AIMR presents Australia’s Ore Reserves at operating mines (Table 1) and all deposits (Table 2), also longer-term estimates of the nation’s Identified Mineral Resources (Table 3) and changes in resource estimates from the previous year (Table 4). It is also of interest to note Australia’s ranking as a global source of minerals (Table 5) as many countries are dependent on reliable supply from Australia for their own economies.

The estimates in AIMR 2021 of Australia’s Ore Reserves and Mineral Resources are as at 31 December 2020, reflecting the status of the national inventory after almost a year of impact from the COVID-19 pandemic. The data in this and future reports will, therefore, inform government and industry going forward when assessing the short and long-term effects of this health and economic emergency on Australia’s mining sector.

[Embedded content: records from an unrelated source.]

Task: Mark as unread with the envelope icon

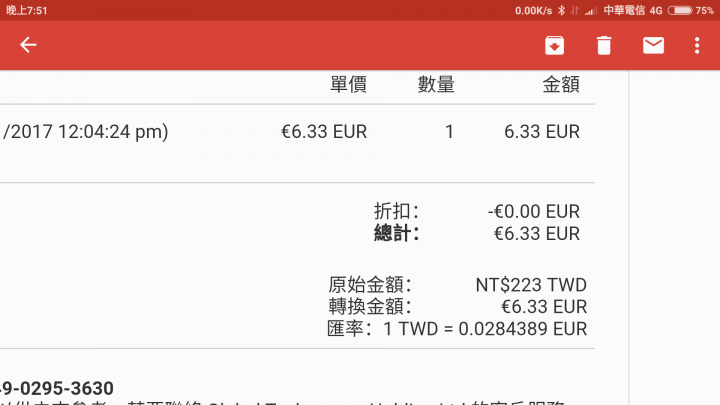Action: coord(653,45)
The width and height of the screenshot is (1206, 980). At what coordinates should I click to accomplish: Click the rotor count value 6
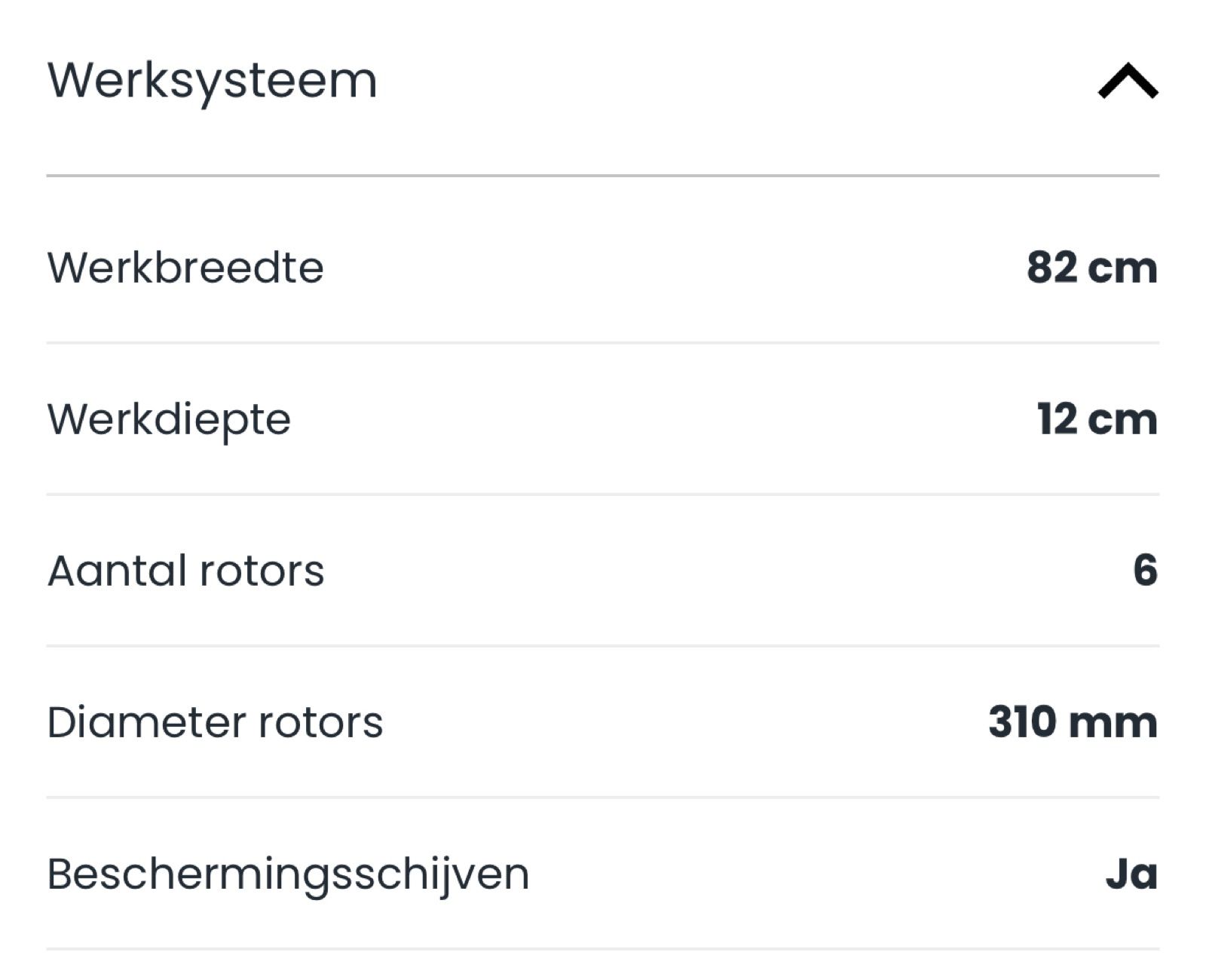click(x=1145, y=571)
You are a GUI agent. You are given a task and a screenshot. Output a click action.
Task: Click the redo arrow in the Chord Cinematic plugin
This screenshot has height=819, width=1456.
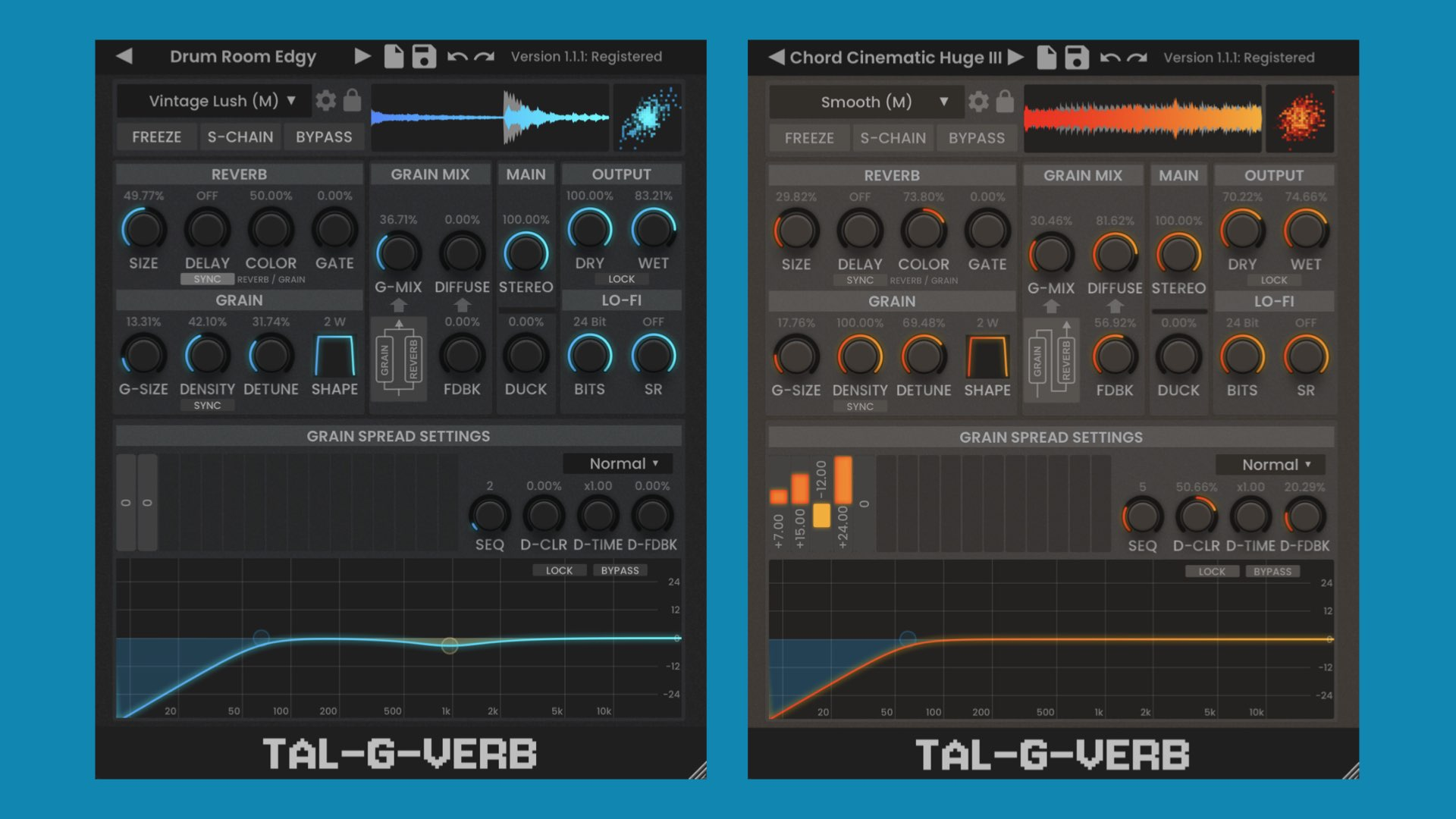pos(1137,58)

The data in the national minerals inventory is sourced primarily from published company reports but includes some confidential and historical data. The category of highest geological and economic confidence in the national inventory is Economic Demonstrated Resources (EDR) which, in essence, combines the Joint Ore Reserves Committee (JORC) Code categories of Proved and Probable Ore Reserves and most of Measured and Indicated Mineral Resources.

Mine production figures are sourced from the Office of the Chief Economist at the Department of Industry, Science, Energy and Resources, state government publications and company reports. World rankings of Australia’s mineral resources have been calculated mainly using information published by the United States Geological Survey (USGS).

1 Office of the Chief Economist (Department of Industry, Science, Energy and Resources), Resources and Energy Quarterly, December 2021, historical spreadsheets.

2 Australian Bureau of Statistics, Australian National Accounts, National Income, Expenditure and Product. Cat. No. 5206.0. Figure calculated using mining exports (excluding petroleum products) of $231 billion and Gross Domestic Product, Current Prices, Table 1 ($1,969 billion).

3 Australian Bureau of Statistics, Labour Force, Australia, Detailed. Cat. No. 6291.0.55.001. Table 4.

4 See Footnote 1.

5 Australian Bureau of Statistics, Quarterly Statistics, Mineral and Petroleum Exploration Australia March 2021.

6 Mernagh, T.P., Bastrakov, E.N., Clarke, J.D.A., de Caritat, P., English, P.M., Howard, F.J.F., Jaireth, S., Magee, J.W., McPherson, A.A., Roach, I.C., Schroder, I.F., Thomas, M., Wilford, J.R. 2013. A Review of Australian Salt Lakes and Assessment of their Potential for Strategic Resources. Record 2013/039. Geoscience Australia, Canberra.

7 A critical mineral is a metal, gas or mineral that is essential for the functioning of modern technologies, economies or national security and there is a risk of disruption to its supply chains.

8 Exploring for the Future

9 Australian Government, Australia’s 2022 Critical Minerals Strategy, Canberra.